▸ **WHAT IS REQUIRED**:
Rewrite the lines below, from the line with "Open the Experience Level dropdown" to the line with "[x=224, y=139]", in full, and increase every number in their answers by 92, both the coordinates and the image resolution where an answer includes one. Leave the other text of each line as it is, and omit the pictures.

▸ **SUPPLIED RECORDS**:
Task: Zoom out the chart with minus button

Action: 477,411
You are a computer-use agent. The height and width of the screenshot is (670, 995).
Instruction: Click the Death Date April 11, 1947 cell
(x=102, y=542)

--

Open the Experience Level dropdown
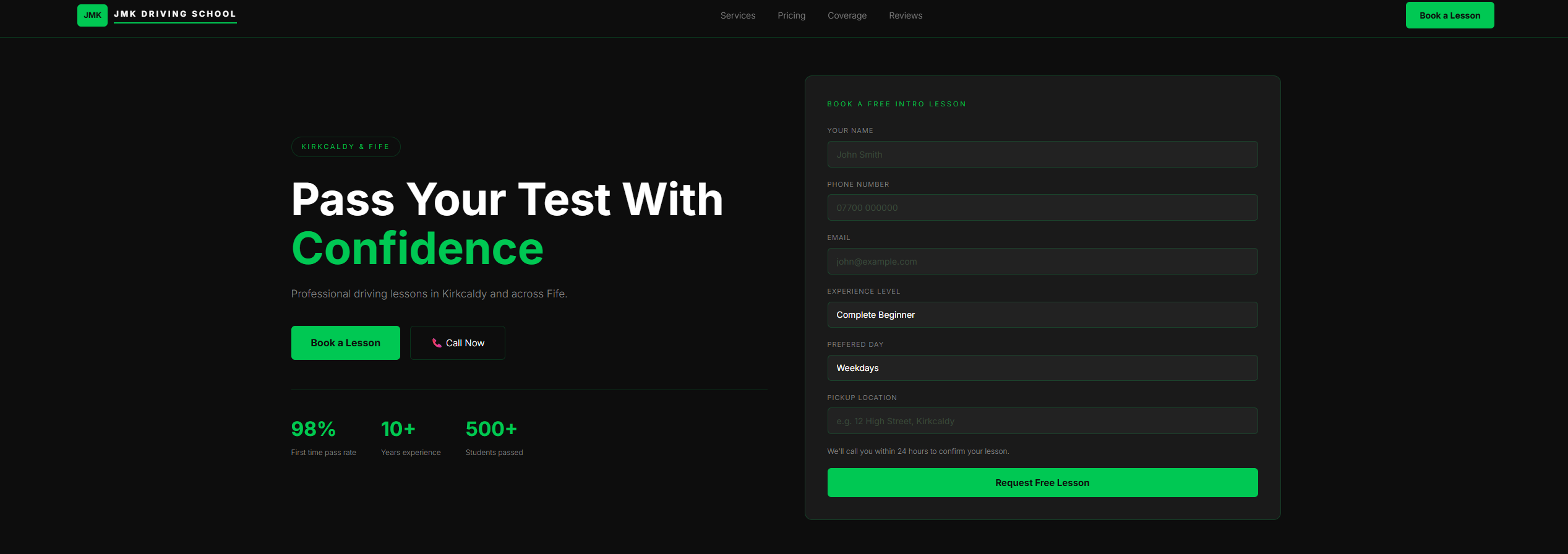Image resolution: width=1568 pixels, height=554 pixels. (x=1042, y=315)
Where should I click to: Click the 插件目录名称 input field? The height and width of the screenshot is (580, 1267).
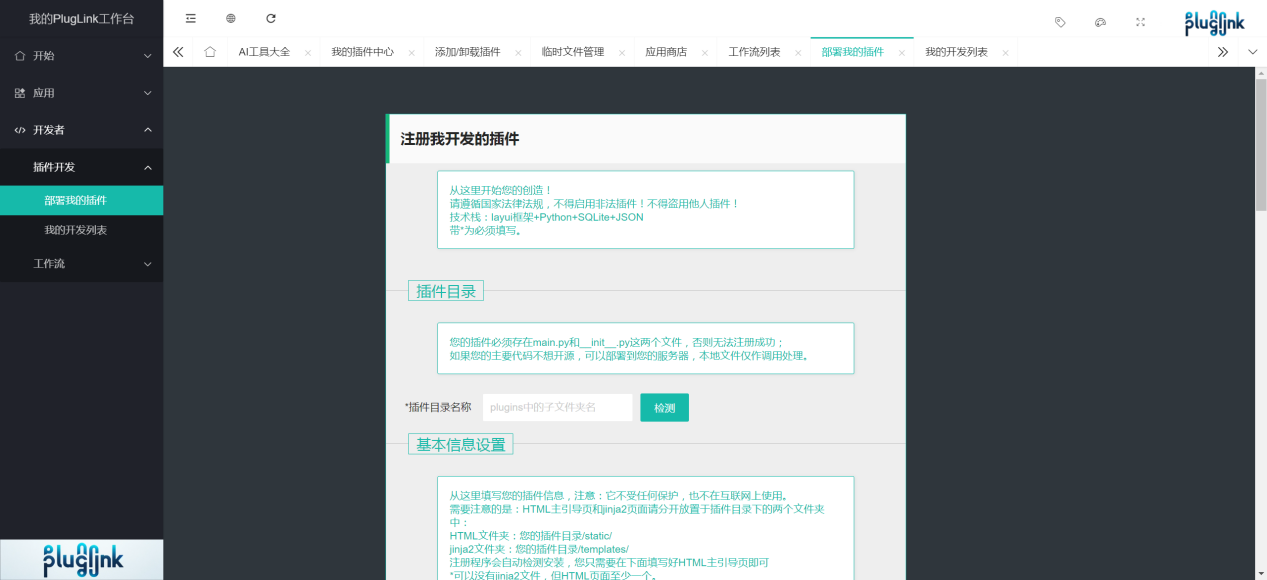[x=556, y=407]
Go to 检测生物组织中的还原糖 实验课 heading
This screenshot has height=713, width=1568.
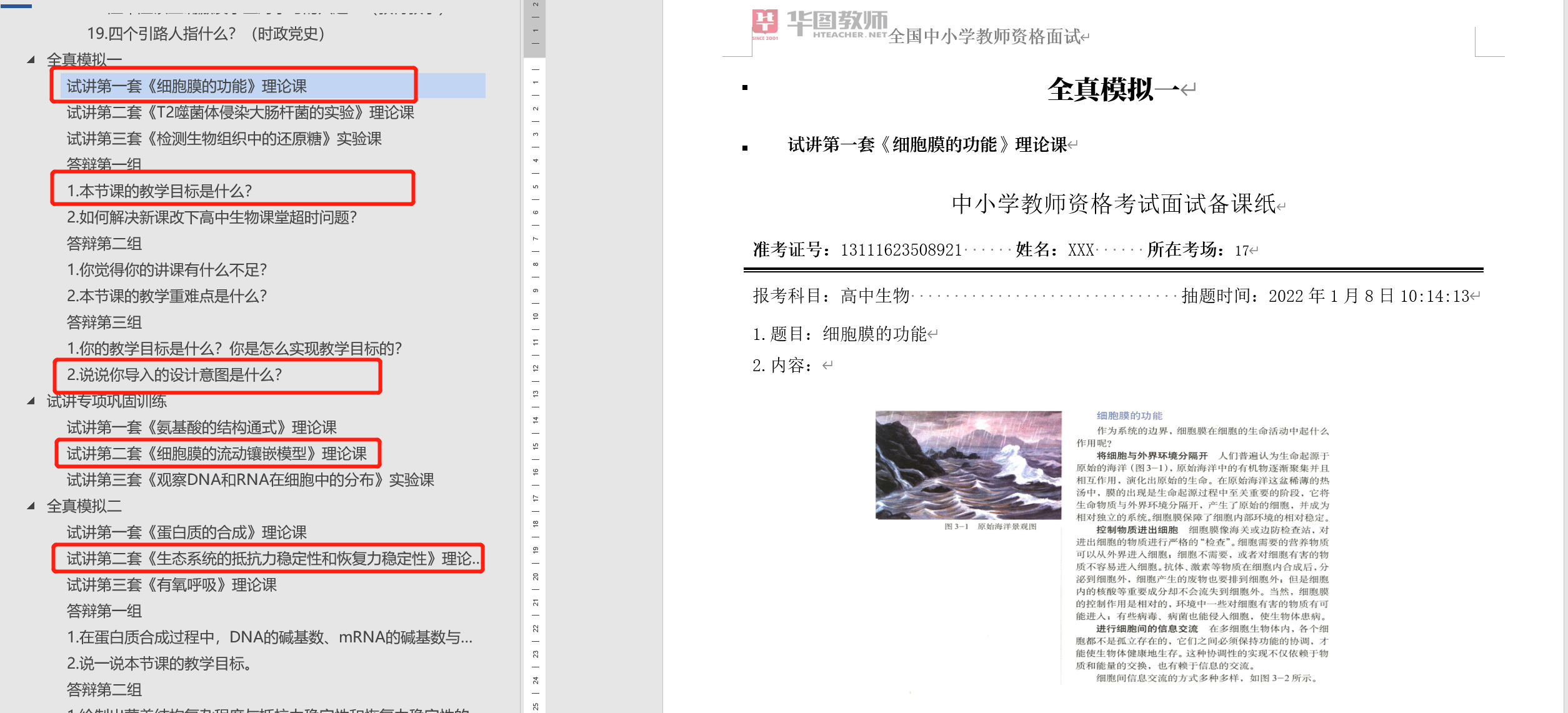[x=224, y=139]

▸ **SOLUTION FOR THIS TASK**:
Open the Experience Level dropdown
Image resolution: width=1660 pixels, height=646 pixels. (x=1134, y=407)
Where should I click to: Click the 插件目录名称 input field? The height and width of the screenshot is (580, 1267).
[x=648, y=499]
Go to 检测生物组织中的还原糖 实验课 heading
This screenshot has height=713, width=1568.
[x=316, y=231]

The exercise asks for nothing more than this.